QUELLTEXT:
Rechtsfall 36, Die Auflösung

Notariat / Rechtsfall 36

Im Garten unseres Nachbarn steht ein grosser Apfelbaum. Wir leiden unter dem Schatten und den herabfallenden Blättern. Dürfen wir ihn fällen?

Der Apfelbaum steht im Garten des Nachbarn und somit auf fremdem Boden. Der Nachbar ist Eigentümer des Apfelbaums. Ein Fällen des Apfelbaums ohne Einwilligung des Nachbarn ist eine Sachbeschädigung und geht durch das Betreten des Gartens mit einem Hausfriedensbruch einher.

Ein Fällen des Apfelbaums ohne Zustimmung des Nachbarn ist somit unrechtmässig und strafbar.

Bäume müssen aber die im jeweiligen Kanton geltenden Abstandvorschriften einhalten. Halten sie diesen nicht ein, kann vom Nachbarn die Beseitigung des Baumes verlangt werden.

ARBEITSAUFTRAG 1: Fasse den Rechtsfall in zwei Sätzen zusammen.
ARBEITSAUFTRAG 2:
Beantworte diese Fragen zum Rechtsfall:
(a) Worunter leiden die Fragenden wegen des Apfelbaums?
(b) Womit geht das Fällen durch das Betreten des Gartens einher?
(c) Welche Vorschriften müssen Bäume einhalten?
ARBEITSAUFTRAG 3: Schreibe aus dem Rechtsfall den Abschnitt ab, der mit den Worten „Rechtsfall 36, Die“ beginnt, und höre nach „Baumes verlangt werden.“ auf.
Die Daten haben mit dem Rechtsfall nichts zu tun.

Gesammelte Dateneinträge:
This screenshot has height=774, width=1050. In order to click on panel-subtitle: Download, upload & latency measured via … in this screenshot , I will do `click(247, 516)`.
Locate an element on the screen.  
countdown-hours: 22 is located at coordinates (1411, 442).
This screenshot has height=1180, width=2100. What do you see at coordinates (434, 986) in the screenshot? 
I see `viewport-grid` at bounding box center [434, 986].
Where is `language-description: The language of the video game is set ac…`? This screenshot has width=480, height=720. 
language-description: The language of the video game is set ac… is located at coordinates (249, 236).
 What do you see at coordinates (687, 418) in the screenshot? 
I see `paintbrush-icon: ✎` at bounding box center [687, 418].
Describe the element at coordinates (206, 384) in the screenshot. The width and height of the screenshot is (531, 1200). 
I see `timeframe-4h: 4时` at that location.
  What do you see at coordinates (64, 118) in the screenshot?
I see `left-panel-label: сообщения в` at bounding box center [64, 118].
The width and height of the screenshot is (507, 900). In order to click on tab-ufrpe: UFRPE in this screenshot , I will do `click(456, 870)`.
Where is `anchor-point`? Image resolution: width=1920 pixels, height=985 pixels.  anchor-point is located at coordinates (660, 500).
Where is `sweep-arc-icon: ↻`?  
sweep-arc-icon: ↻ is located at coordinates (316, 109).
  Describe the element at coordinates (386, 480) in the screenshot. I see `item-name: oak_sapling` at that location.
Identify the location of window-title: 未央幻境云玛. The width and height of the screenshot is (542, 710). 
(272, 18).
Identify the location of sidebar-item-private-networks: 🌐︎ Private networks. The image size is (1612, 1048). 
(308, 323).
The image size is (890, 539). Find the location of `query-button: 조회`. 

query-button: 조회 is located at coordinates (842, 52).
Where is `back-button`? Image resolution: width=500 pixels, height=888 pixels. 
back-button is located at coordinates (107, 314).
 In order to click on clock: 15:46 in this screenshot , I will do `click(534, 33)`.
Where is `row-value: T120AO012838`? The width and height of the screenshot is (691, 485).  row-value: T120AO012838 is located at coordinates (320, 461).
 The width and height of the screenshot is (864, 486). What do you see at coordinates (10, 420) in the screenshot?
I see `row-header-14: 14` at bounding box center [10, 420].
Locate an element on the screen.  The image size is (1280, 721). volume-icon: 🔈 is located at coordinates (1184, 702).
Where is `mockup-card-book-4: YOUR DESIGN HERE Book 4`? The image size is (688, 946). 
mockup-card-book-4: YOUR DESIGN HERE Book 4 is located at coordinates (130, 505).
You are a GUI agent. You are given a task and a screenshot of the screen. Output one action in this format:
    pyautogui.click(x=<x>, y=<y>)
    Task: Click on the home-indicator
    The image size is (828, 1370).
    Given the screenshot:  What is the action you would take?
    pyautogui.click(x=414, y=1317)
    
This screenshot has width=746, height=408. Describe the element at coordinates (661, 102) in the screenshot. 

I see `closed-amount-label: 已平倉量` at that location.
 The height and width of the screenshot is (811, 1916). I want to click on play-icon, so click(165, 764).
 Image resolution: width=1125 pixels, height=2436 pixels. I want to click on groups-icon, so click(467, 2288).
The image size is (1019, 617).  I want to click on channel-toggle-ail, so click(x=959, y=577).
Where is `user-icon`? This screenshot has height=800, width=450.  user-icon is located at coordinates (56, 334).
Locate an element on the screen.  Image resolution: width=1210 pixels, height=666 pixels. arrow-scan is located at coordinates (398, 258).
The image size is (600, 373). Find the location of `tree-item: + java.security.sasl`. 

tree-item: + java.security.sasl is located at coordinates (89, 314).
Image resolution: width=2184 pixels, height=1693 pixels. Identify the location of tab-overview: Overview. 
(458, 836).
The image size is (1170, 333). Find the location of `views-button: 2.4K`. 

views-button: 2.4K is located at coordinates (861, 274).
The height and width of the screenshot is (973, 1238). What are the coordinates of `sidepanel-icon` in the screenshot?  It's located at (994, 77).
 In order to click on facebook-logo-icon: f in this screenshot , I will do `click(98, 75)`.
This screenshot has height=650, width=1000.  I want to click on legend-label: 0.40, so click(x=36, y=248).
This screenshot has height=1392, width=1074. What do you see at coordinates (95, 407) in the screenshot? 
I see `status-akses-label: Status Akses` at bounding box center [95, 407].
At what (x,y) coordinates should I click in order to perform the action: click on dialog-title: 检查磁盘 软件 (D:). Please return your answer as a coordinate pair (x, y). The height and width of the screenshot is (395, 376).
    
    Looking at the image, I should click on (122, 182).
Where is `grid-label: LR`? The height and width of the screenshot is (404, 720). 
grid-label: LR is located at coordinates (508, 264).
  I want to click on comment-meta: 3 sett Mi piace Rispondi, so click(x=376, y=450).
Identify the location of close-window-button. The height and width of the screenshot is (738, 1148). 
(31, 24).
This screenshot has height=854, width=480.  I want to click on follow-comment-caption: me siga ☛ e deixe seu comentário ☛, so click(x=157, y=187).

ERGEBNIS 1: Der Apfelbaum steht im Garten des Nachbarn und gehört diesem, weshalb ein Fällen ohne seine Zustimmung eine Sachbeschädigung mit Hausfriedensbruch und damit unrechtmässig und strafbar ist. Hält der Baum die im Kanton geltenden Abstandvorschriften nicht ein, kann vom Nachbarn allerdings seine Beseitigung verlangt werden.

ERGEBNIS 2:
(a) Unter dem Schatten und den herabfallenden Blättern.
(b) Mit einem Hausfriedensbruch.
(c) Die im jeweiligen Kanton geltenden Abstandvorschriften.

ERGEBNIS 3:
Rechtsfall 36, Die Auflösung

Notariat / Rechtsfall 36

Im Garten unseres Nachbarn steht ein grosser Apfelbaum. Wir leiden unter dem Schatten und den herabfallenden Blättern. Dürfen wir ihn fällen?

Der Apfelbaum steht im Garten des Nachbarn und somit auf fremdem Boden. Der Nachbar ist Eigentümer des Apfelbaums. Ein Fällen des Apfelbaums ohne Einwilligung des Nachbarn ist eine Sachbeschädigung und geht durch das Betreten des Gartens mit einem Hausfriedensbruch einher.

Ein Fällen des Apfelbaums ohne Zustimmung des Nachbarn ist somit unrechtmässig und strafbar.

Bäume müssen aber die im jeweiligen Kanton geltenden Abstandvorschriften einhalten. Halten sie diesen nicht ein, kann vom Nachbarn die Beseitigung des Baumes verlangt werden.